Alongside IPCH colleague Rui Chen, Whitmore’s research has focused, among other areas, on the potentially harmful effects of corrosive gases released by degrading artifacts themselves. Using silver nanoparticles as sensors for reactive gases in art conservation applications, the scientists have previously found that these tiny silver films can be effective in the ‘Oddy test’ - used to test materials for their safety in proximity to cultural property - where they are much more sensitive indicators of corrosive gases.
The sensing response of silver nanoparticles is based on their special surface absorption properties, which impart a strong color to the nanoparticles. When the silver surface reacts with gaseous compounds, the nanoparticles appear bleached. Reactions are monitored by measuring the visible absorption with a spectrometer, with the reaction rate used to determine the concentration of the harmful gases.

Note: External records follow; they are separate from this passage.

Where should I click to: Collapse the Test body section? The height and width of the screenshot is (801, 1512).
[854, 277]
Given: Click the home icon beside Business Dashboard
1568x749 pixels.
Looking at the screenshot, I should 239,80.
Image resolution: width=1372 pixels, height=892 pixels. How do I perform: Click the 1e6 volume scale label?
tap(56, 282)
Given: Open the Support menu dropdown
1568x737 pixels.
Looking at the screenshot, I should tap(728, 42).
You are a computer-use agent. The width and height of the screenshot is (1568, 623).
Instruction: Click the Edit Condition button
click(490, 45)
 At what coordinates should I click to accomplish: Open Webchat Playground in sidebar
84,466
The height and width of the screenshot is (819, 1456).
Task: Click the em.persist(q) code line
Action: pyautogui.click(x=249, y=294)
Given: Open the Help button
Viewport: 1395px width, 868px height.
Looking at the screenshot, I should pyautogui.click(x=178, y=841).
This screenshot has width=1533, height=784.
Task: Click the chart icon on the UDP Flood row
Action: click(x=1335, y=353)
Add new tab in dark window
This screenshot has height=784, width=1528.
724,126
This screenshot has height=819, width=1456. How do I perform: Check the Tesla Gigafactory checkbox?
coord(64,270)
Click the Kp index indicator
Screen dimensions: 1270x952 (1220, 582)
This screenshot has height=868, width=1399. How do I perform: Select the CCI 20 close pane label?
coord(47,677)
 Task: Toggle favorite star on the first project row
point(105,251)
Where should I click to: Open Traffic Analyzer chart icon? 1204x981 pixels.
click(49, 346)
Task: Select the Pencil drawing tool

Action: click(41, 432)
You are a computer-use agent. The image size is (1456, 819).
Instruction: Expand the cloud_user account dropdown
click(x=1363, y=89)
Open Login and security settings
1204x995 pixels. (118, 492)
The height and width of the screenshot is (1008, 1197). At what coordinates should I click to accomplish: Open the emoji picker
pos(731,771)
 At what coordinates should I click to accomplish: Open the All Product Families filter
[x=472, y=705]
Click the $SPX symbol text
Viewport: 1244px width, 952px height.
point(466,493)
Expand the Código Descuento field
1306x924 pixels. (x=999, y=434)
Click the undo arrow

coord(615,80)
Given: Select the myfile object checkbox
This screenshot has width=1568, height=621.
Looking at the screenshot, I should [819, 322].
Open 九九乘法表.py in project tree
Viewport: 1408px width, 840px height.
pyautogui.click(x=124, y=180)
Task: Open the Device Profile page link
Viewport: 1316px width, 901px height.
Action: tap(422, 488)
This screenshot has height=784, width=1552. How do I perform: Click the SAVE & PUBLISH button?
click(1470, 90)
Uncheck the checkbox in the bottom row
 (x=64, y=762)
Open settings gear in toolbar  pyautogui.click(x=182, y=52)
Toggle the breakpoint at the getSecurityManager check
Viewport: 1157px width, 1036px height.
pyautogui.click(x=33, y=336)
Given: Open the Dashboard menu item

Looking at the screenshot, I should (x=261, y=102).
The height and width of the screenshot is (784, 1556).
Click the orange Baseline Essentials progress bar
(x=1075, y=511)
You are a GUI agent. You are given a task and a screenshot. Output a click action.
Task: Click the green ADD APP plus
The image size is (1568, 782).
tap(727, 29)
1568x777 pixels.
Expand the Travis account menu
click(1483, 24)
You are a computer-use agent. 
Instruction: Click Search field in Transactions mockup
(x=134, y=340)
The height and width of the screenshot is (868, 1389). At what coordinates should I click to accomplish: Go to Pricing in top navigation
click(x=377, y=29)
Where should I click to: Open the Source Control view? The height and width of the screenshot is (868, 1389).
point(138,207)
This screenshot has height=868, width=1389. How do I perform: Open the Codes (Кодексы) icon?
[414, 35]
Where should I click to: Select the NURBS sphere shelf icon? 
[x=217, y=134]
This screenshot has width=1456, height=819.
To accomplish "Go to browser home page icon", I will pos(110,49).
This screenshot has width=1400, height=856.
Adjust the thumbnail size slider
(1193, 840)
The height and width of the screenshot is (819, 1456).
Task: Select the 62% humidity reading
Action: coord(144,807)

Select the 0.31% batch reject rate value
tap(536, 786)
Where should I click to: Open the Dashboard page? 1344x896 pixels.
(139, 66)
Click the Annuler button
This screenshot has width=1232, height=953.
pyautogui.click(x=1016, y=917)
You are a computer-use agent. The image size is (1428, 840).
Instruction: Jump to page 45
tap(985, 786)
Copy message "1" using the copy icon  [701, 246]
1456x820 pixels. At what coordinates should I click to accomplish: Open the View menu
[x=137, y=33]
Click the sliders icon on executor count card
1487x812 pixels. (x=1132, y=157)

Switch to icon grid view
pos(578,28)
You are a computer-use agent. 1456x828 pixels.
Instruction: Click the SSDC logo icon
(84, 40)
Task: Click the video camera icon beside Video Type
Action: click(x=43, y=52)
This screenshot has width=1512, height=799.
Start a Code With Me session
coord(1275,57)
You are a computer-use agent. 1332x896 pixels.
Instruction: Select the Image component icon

Examining the odorous problem with Torok and her colleagues, Whitmore and Chen repurposed the nanoparticle technique, for the first time using it to analyze the cleanliness of the air and humidity supplied to the Wurtele Center’s glass cases.
“We happened to have the perfect tool to answer a different question, applying our research to a new challenge,” says Chen.
The technique performed in the same way as it had in previous studies of degrading artifacts, indicating that the humidification water supply was contaminated. Filters in the reverse osmosis filtration system have now been upgraded and the installation of precious artifacts can move forward.
This need for constant diligence and forward thinking mirrors advances in how we view and study cultural artifacts - from static, sealed glass cases, to today’s interactive, hands-on study facilities. “Many museums protect metal objects by using lacquers to coat them, or use desiccant materials to condition their environments, but this can be complicated, time consuming, and costly,” said Torok. “Collaborating with IPCH colleagues on site enabled us to prevent likely tarnishing of the newly installed artifacts.”
The immediate protection of cultural artifacts is a constant work in progress, but growing connections across Yale’s cultural heritage community are turning inevitable challenges and problems into opportunities for deeper understanding, and the creation of new techniques that are unique to Yale.